The complexity of software required to operate modern real-time embedded systems (used in satellites and critical infrastructure control) makes it prone to programming errors. Software developers perform rigorous functionality tests to reduce errors; nevertheless, serious problems such as memory corruption and resource leaks may remain in software operating critical systems. These errors in turn create vulnerabilities that, if exploited, can affect the availability, reliability, and integrity of operations and thus degrade the system's overall robustness.

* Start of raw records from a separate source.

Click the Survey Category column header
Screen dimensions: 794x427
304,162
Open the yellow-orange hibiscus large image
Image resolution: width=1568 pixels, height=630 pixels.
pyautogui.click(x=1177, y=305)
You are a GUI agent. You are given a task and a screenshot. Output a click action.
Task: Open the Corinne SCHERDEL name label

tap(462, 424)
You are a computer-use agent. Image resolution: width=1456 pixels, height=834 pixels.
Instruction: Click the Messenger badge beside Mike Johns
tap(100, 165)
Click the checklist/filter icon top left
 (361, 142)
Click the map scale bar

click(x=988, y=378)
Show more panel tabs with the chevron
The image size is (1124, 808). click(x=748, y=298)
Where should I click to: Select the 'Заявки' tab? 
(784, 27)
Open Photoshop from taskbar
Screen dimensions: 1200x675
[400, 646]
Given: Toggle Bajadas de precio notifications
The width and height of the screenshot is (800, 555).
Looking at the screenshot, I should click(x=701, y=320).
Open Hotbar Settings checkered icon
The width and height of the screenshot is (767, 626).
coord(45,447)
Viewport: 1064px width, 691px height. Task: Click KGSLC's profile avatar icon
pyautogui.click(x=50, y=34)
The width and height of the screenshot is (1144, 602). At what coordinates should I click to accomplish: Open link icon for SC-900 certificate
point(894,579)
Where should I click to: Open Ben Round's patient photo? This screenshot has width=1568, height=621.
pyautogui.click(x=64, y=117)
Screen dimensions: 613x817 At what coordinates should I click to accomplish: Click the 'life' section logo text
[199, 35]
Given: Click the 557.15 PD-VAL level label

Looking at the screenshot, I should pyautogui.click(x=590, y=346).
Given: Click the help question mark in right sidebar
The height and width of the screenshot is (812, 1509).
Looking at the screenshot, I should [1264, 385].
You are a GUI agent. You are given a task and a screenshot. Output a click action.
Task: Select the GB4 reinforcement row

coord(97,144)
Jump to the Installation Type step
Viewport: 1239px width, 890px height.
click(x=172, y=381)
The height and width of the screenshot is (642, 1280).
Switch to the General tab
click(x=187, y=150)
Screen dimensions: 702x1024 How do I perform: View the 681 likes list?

This talk will discuss automated testing and analysis tools that can help developers discover and redress these kinds of vulnerabilities before software is put in operation. The focus of the talk will be on MIT Lincoln Laboratory's DEADBOLT tool that automatically discovers memory corruption problems, resulting not only in more robust and secure software, but in lowered development and maintenance costs for both software developers and users.

Biography

Mr. Michael Zhivich is a member of the technical staff in the Information Systems Technology Group at MIT Lincoln Laboratory, where he conducts research and development in the area of program analysis and testing aimed at discovering security vulnerabilities. His recent work includes a study evaluating the effectiveness and performance of existing dynamic buffer overflow detection tools and design and implementation of an adaptive testing system for automated buffer overflow detection.

In his current work, Mr. Zhivich is developing automated software testing tools aimed at enabling software developers to create more secure and robust applications. The current effort focuses on critical infrastructure protection (in particular, SCADA and process control systems) and the challenges posed by creating software for real-time embedded environments with limited resources. In addition to software testing and program analysis, Mr. Zhivich's interests include cryptography, usability and economic implications of security.

Mr. Zhivich holds S.B. and M.Eng. degrees in Computer Science and Electrical Engineering from Massachusetts Institute of Technology.